Showing posts with label productivity. Show all posts
Showing posts with label productivity. Show all posts

04 November 2013

Why is Monday Nicknamed John?

Because Monday was long.

I am not sure where that cheesiness came from, although today was indeed long. I was determined to get as much done as possible, but the more I progressed, the more unnecessary distractions and obstacles arose. Long story short, today was not my finest day.

I lost my patience and a bit of my compassion. As much as I would like to simplify it to my frustration getting the best of me, I feel slightly ashamed that one "bad" day caused me to react so poorly. I could blame it on stress or lack of sleep, but in all honestly, I could have kept my calm.

I cannot help worrying about how my future career and how I still have so much yet to learn. Late-night shifts, long shifts, and troublesome patients are still in my future and I need to be able to regulate my emotions better in order to provide the best care for my patients.

With all that has occurred today, the most embarrassing part is the fact that I actually feel ashamed of my emotions. Should I really have to "battle" with my emotions as a nurse? If I do, I wonder if it will always be this way...

29 October 2013

Treat Yo Self

Good, better, best,
Never stop to rest,
Until the good is better
and the better, best.

Out of all the things from the Stevens Family show on Disney Channel I remember, I remember Ren Stevens sing-songingly recite this. It is almost poetical how simplistic the rhyme is - especially with its depth. Now, this may be me over-analyzing things again, but I have found myself repeating this to myself every day and wonder if it is damaging my idea of a successful day.

I always wonder right before bed if there are a few more things I can do before ending my day. Whether that be writing a blogpost or reading one more section of a textbook, I always think of one or two more things that I can do to make my day seem more fulfilled. Silly, no? 

With the fast pace of nursing school, I constantly wonder if I am missing out on things. For instance, today I had an episode of New Girl playing on my computer as I took notes for a class. (SPOILER ALERT FOR SEASON 2) It got to the episode in which Nick kisses Jess (finally!) and I had to take a moment to recover my thoughts. It was such an expected thing, based on the way the season was going, but it took me completely by surprise. 

Or take, for a simpler example, looking at my cousin's senior soccer photos. I could not believe how grown-up my cousin looked! I still cannot believe time flies the way it does. 
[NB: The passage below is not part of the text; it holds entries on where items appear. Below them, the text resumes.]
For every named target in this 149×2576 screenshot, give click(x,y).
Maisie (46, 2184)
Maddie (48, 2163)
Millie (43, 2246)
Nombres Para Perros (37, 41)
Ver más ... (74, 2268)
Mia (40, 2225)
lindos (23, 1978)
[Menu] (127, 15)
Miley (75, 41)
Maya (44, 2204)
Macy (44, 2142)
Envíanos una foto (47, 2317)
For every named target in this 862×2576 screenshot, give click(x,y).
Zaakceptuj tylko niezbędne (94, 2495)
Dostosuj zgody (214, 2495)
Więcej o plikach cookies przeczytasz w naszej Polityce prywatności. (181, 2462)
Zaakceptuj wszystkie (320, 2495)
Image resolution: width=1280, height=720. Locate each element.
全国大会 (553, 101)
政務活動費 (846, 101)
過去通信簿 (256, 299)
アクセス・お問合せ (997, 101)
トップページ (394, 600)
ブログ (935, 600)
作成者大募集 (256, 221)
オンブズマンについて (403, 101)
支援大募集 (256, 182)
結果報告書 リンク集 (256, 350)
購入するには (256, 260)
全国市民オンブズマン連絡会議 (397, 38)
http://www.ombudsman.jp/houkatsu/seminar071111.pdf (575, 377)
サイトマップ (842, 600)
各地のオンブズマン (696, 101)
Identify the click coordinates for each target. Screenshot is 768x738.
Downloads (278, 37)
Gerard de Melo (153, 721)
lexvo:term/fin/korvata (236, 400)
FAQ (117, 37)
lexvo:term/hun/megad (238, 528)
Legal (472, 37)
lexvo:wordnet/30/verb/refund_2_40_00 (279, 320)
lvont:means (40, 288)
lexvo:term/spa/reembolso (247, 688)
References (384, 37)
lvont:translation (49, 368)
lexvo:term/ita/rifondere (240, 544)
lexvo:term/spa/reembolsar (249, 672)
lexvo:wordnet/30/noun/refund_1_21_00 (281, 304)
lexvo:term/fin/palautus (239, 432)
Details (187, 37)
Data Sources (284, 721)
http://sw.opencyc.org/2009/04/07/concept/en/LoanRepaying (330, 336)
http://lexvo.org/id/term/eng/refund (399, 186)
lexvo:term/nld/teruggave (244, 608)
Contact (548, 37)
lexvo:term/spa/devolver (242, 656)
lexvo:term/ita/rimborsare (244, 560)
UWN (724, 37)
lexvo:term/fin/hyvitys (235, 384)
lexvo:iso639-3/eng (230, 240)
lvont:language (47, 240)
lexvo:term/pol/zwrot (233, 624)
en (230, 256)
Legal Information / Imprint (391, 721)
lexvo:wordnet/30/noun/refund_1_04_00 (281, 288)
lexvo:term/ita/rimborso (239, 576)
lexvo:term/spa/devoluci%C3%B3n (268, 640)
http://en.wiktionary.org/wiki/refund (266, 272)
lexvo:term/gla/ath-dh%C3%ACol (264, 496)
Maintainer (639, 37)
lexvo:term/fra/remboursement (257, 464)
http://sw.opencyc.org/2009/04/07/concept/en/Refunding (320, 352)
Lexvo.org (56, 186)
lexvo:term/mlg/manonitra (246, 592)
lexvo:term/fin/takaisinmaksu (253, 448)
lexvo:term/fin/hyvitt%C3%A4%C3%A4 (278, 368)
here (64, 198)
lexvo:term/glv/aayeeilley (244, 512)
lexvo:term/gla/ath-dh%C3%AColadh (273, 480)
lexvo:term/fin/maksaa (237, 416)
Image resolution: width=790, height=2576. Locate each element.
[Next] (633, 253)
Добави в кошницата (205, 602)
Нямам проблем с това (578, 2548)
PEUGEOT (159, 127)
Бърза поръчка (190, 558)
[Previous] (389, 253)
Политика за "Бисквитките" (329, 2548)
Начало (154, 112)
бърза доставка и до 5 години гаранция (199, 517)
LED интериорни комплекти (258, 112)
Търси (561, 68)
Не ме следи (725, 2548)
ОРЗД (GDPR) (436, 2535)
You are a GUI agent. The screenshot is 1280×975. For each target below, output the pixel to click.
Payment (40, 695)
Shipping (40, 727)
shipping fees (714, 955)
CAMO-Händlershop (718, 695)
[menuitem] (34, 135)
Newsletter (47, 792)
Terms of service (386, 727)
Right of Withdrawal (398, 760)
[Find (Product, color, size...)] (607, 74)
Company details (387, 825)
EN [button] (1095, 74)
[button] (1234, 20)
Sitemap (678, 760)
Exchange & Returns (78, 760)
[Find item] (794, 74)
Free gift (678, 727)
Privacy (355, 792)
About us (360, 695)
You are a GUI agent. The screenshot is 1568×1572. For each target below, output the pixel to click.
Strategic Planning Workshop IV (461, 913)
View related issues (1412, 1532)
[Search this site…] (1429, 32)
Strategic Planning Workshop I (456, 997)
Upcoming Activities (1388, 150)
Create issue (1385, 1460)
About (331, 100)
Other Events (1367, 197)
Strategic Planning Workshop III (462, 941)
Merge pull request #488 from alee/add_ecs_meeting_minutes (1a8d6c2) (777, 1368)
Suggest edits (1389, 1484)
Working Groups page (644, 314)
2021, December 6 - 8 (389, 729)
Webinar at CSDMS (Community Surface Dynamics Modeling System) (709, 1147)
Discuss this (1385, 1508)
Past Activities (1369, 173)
What if I am missing out on things? I do not want to miss out on my loved ones' lives! I do not want to do poorly in school either! I want to keep up with everything all at once! WHAT TO DO?!?!

It occurred to me when I went to get bubble tea and fries (do not judge me - truffle fries and guava bubble tea with tapioca hit the spot after an exam) - that all I need to do is use my rewards wisely. Instead of napping when I do not necessarily need the sleep or watching a movie on my own I could be cooking in the kitchen with friends or enjoying someone's company while waiting in line to devour a delicious dessert (cough*Salt'N'Straw*cough). However pressed for time I may be, spending time with friends and accomplishing other tasks all amount to productivity in my book.